DOS CRIMES CONTRA O SENTIMENTO RELIGIOSO



TÍTULO V
DOS CRIMES CONTRA O SENTIMENTO RELIGIOSO E CONTRA O RESPEITO AOS MORTOS
CAPÍTULO I
DOS CRIMES CONTRA O SENTIMENTO RELIGIOSO

1. ULTRAJE A CULTO E IMPEDIMENTO OU PERTUBAÇÃO DE ATO A ELE RELATIVO
Art. 208. Escarnecer de alguém publicamente, por motivo de crença ou função religiosa; impedir ou perturbar cerimônia ou prática de culto religioso; vilipendiar publicamente ato ou objeto de culto religioso:
Pena ? detenção, de 1 (um) mês a 1 (um) ano, ou multa.
Parágrafo único. Se há emprego de violência, a pena é aumentada de um terço, sem prejuízo da correspondente à violência.

1.1 CONSIDERAÇÕES PRELINARES

O legislador de 1940 optou por classificar em um mesmo Título os crimes contra o sentimento religioso e o crime contra o respeito aos mortos. É incontestável entre uns e outros. O sentimento religioso e o respeito aos mortos são valores ético-sociais que se assemelham. O tributo que se rende aos mortos tem um fundo religioso (BITENCOURT, 2010).

════════════════

* **Conjunto de tarefas**
a) Segundo o texto sobre os crimes contra o sentimento religioso, por que o legislador de 1940 reuniu em um mesmo Título esses crimes e o crime contra o respeito aos mortos? Responda em uma a três frases.
b) Retome o texto sobre os crimes contra o sentimento religioso a partir da última frase apresentada e dê continuidade ao comentário.

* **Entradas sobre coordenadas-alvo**
════════════════

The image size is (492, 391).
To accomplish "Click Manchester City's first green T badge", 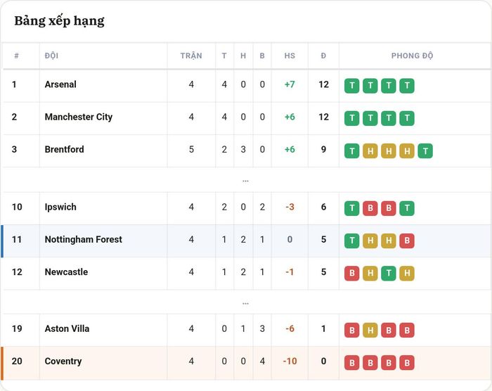I will pos(351,118).
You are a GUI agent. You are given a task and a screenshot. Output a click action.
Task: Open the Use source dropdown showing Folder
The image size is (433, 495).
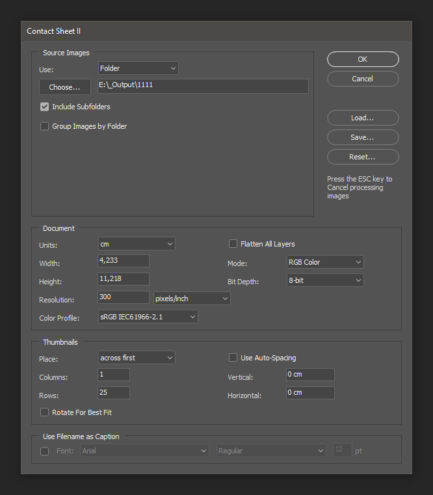138,68
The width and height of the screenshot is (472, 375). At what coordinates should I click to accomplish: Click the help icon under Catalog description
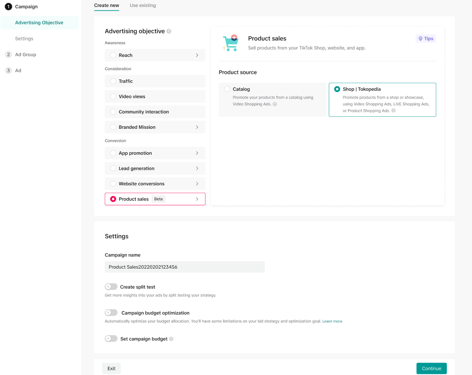coord(275,104)
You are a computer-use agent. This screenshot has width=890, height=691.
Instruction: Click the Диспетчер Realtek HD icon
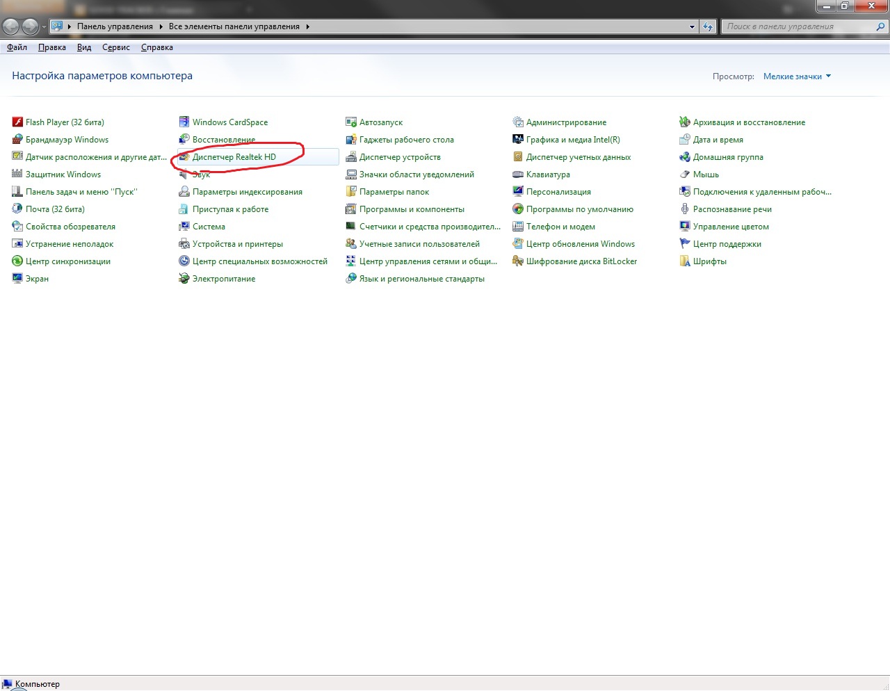(x=184, y=157)
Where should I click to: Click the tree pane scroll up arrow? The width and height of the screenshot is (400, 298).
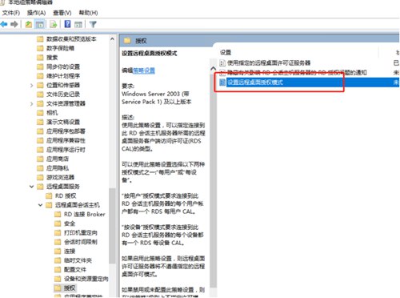[112, 39]
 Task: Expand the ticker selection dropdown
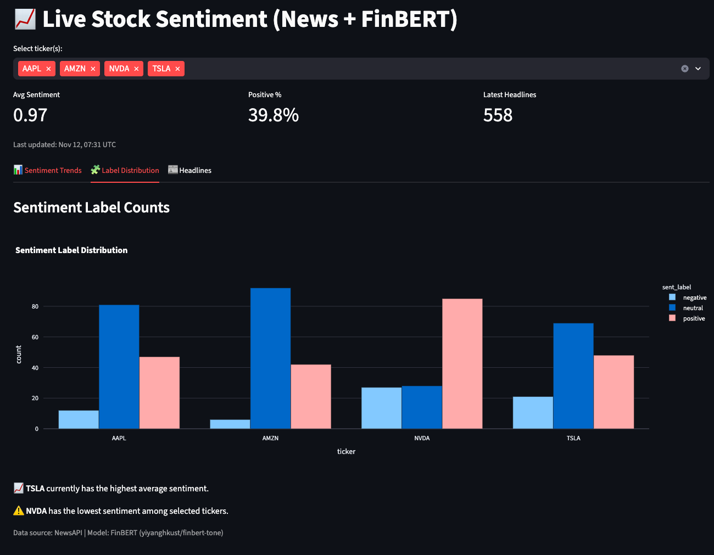698,69
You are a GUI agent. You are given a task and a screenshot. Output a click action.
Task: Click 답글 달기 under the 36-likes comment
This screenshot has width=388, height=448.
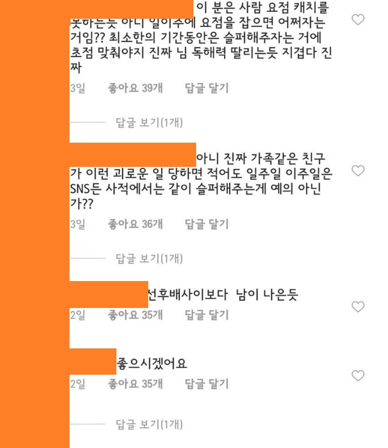[207, 224]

════════════════

* **Respostas por tarefa**
a) Porque o sentimento religioso e o respeito aos mortos são valores ético-sociais que se assemelham. Além disso, o tributo que se rende aos mortos tem um fundo religioso.

b)
É um direito constitucional o direito à prática da religião: "É inviolável a liberdade de consciência e de crença, sendo assegurado o livre exercício dos cultos religiosos e garantida, na forma da lei, a proteção aos locais de cultos e suas liturgias" (art. 5o, VI); "ninguém será privado de direitos por motivo de crença religiosa ou de convicção política..." (art. 5o, III). E também, o Brasil, se comprometeu pelo Pacto de São José da Costa Rica, a respeitar o sentimento religioso - art. 12.1 da Convenção (MIRABETE e FABBRINI, 2009).

1.2. BEM JURÍDICO TUTELADO

Segundo Mirabete e Fabbrini, e Bitencourt, o bem jurídico protegido é o sentimento religioso, como interesse ético-social; secundariamente, protege-se a liberdade de culto e de crença. Essa liberdade constitui atualmente uma das garantias individuais/coletivas asseguradas pela Constituição Federal (art. 5o, VI).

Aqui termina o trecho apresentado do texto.